Records from a dataset:
+---+

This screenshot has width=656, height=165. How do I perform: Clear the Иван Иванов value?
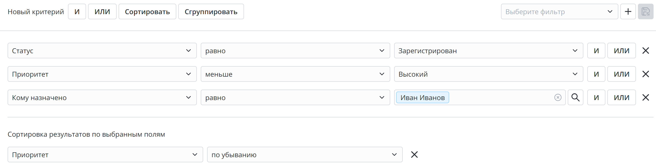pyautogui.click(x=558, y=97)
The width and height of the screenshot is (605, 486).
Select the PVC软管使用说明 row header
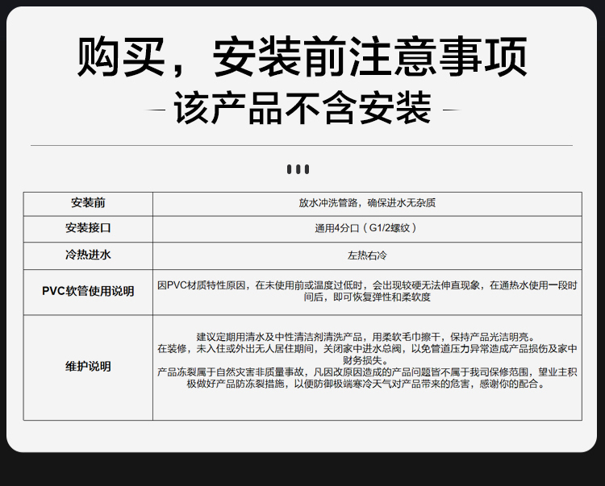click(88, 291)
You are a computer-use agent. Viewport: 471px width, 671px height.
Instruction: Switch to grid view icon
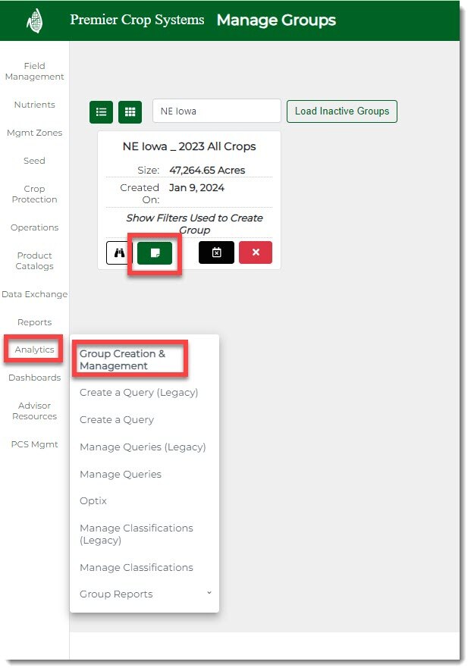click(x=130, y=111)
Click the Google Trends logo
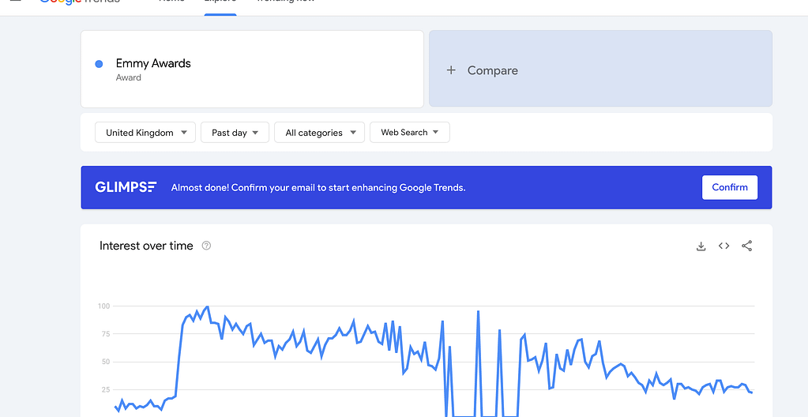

+---+

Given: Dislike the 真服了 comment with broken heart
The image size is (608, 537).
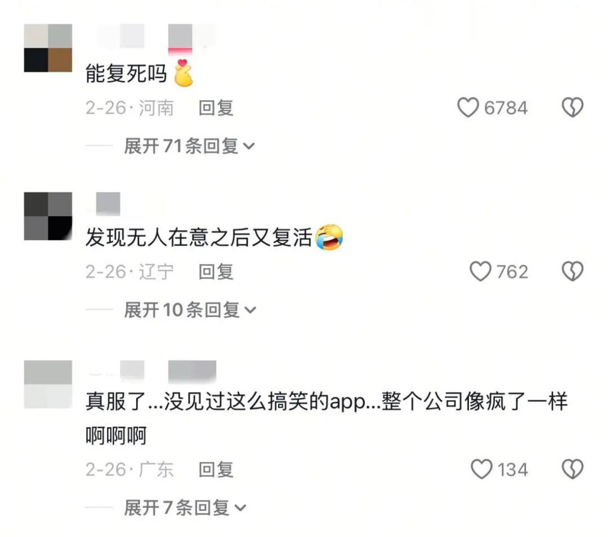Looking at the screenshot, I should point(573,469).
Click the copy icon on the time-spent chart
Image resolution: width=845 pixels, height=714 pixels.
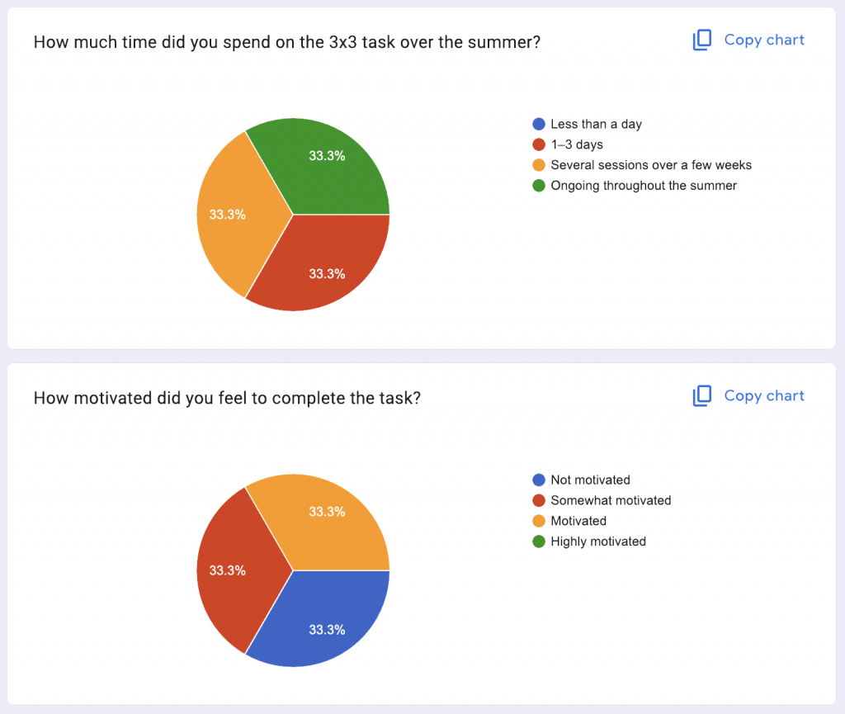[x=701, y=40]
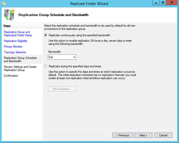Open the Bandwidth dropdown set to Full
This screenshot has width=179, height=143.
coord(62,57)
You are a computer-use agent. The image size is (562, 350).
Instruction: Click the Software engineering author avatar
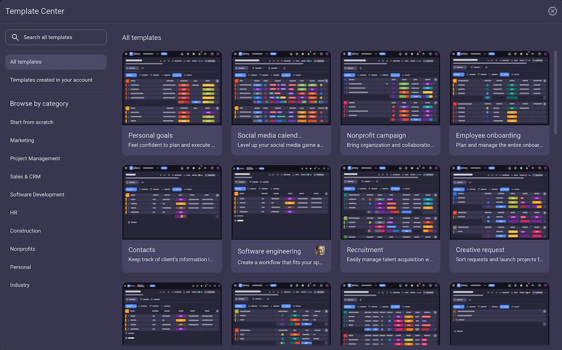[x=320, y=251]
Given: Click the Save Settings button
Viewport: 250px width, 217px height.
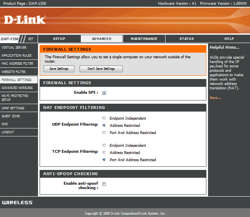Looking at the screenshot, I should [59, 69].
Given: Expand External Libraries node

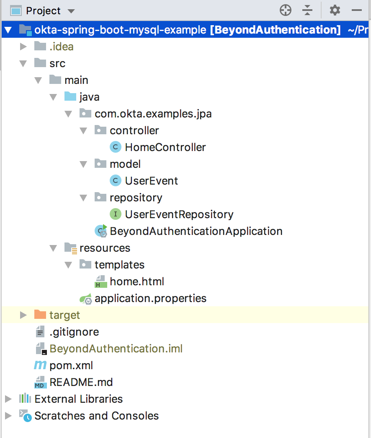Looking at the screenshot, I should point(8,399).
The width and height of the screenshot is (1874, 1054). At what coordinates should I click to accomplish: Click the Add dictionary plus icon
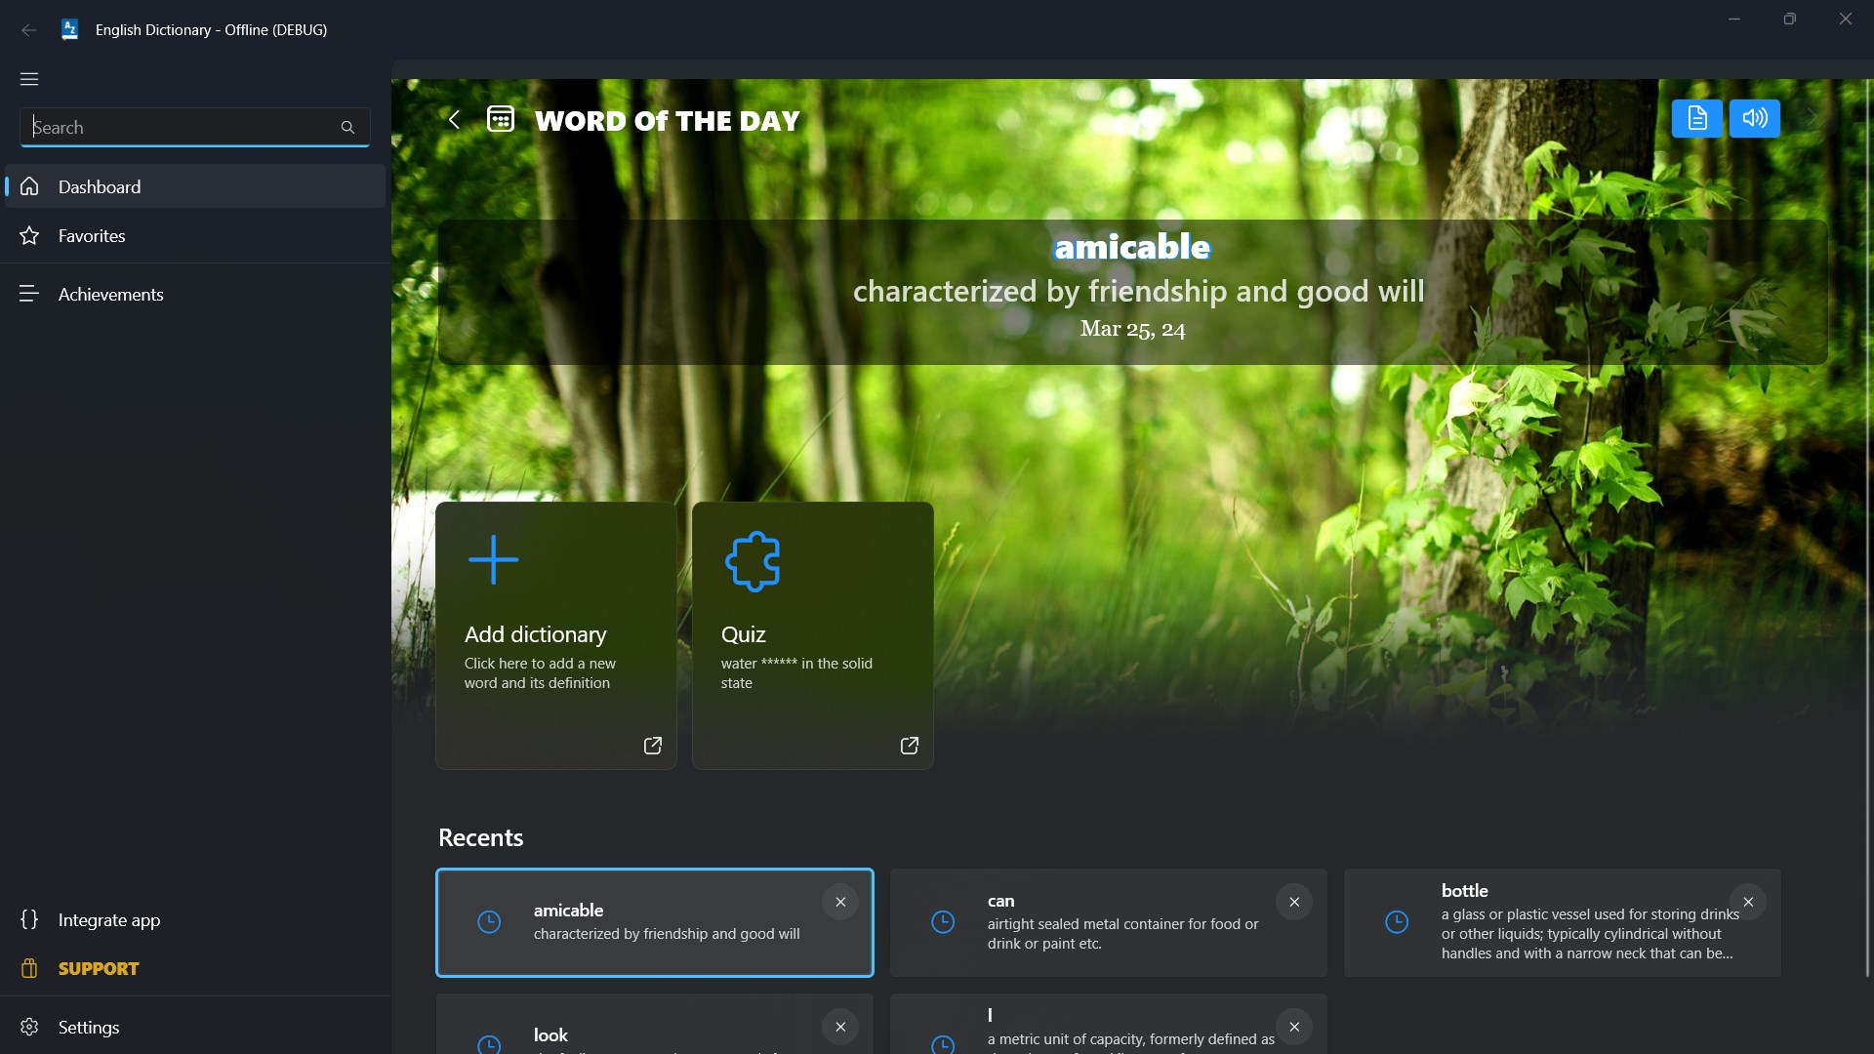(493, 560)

+---+

In the entries above, find the line with "You are a computer-use agent. Viewport: 471px" and the line with "Click the Google Trends logo". Write out exactly those two lines and every line between them, pictures excluded.

ANSWER SPACE
You are a computer-use agent. Viewport: 471px width, 671px height.
Instruction: Switch to grid view icon
click(x=130, y=111)
Click the Google Trends logo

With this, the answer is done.